The first vulnerability affects multi-user machines, and allows untrusted users to create the C:\.git folder which the local revision control software client would find outside a repository while searching for a Git directory.
"Since some configuration variables (such as core.fsmonitor) cause Git to execute arbitrary commands, this can lead to arbitrary command execution when working on a shared machine," Github security engineer Taylor Blau said.
Users of the posh-git Windows Powershell script are vulnerable simply by starting an instance of the command interpreter, and Git Bash users who set the recommended GIT_PS1_SHOWDIRTYSTATE are also at risk.
Creating .git folders with no read and write access on .git folders that Git commands run on is a workaround for users who can't upgrade their local repository client.

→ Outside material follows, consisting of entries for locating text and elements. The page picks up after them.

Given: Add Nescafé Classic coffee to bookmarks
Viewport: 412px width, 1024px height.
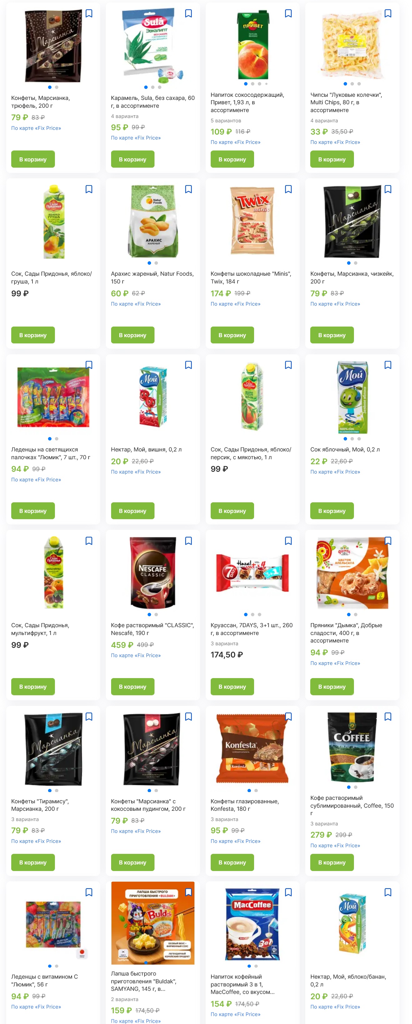Looking at the screenshot, I should tap(189, 541).
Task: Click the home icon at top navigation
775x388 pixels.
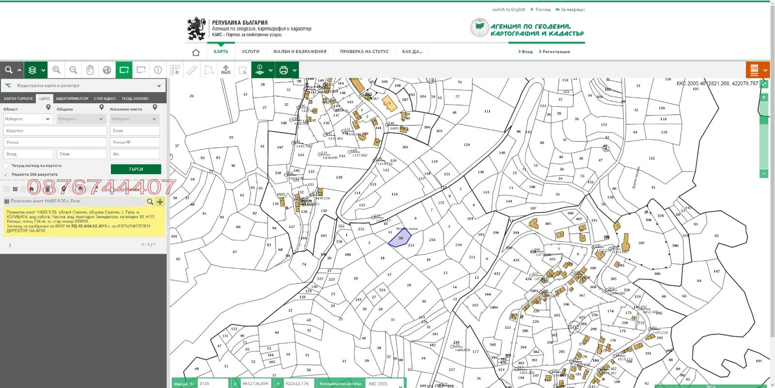Action: coord(196,52)
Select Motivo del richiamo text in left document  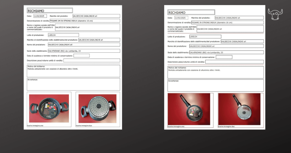[x=53, y=69]
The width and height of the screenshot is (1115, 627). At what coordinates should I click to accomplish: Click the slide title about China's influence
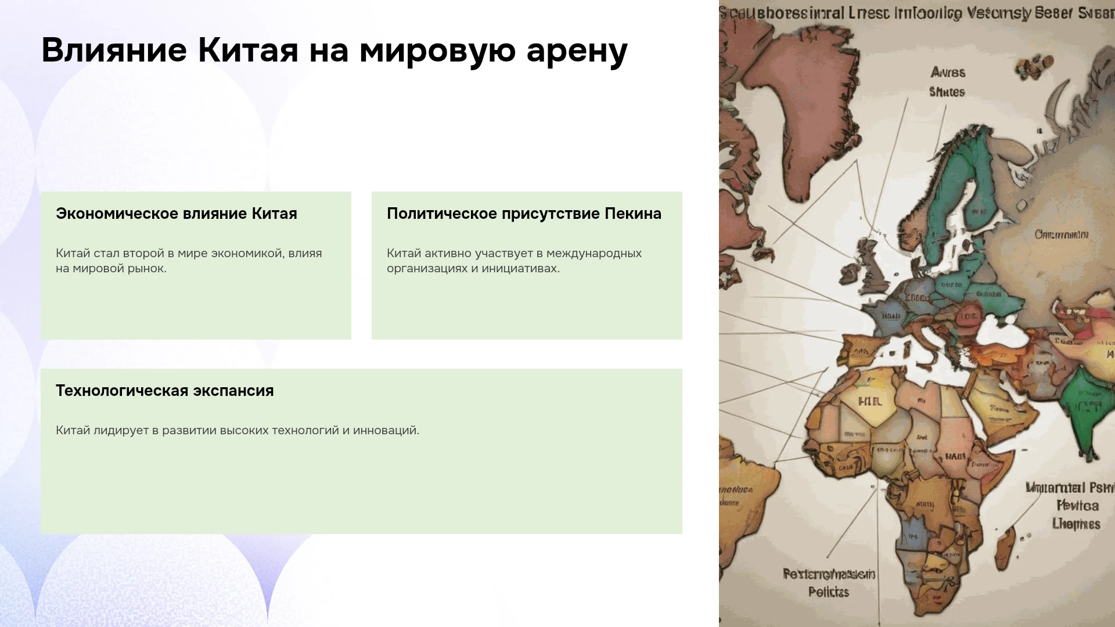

Setting or extending the GIT_CEILING_DIRECTORIES variable to include the parent directory of user profiles, like C:\Users on Windows, also prevents the vulnerability from being exploited.
A second bug leaves the Git for Windows uninstaller program vulnerable to dynamic link library (DLL) hijacking, as the high-privilege SYSTEM account inherits the settings pointing TMP and TEMP to the C:\Windows\Temp world-writeable account.
"This means that any authenticated user can place malicious .dll files that are loaded when Git for Windows' uninstaller is run via the SYSTEM account," Github engineer Victoria Dye wrote.
Github itself is not affected by the vulnerabilities, which are patched in Git for Windows version 2.35.2.
NoGitBleed credentials leak fixed
Separately, GitHub said it will scan public repositories for accidentally leaked login credentials, to prevent attackers from finding these.
Configuration or human errors have led to a significant number of users accidentally checking in GitHub credentials into GitHub commits as metadata, engineers Will Deane and Aaron Devaney discovered early August last year.
This was often a username entered as the author, and a password in the email address field.
"We estimate in the region of 50,000 to 100,000 user credentials may have been affected covering a wide range of organisations including governments, corporations, large open-source foundations as well as smaller organisations and individuals," the reseachers wrote.
With the credentials in hand, attackers could conduct for example supply-chain attacks on open source code repositories, Deane and Devaney said.
Github started scanning for credentials entered into metadata in September last year to remedy the misconfigurations and mistakes, and rolled out the feature fully yesterday.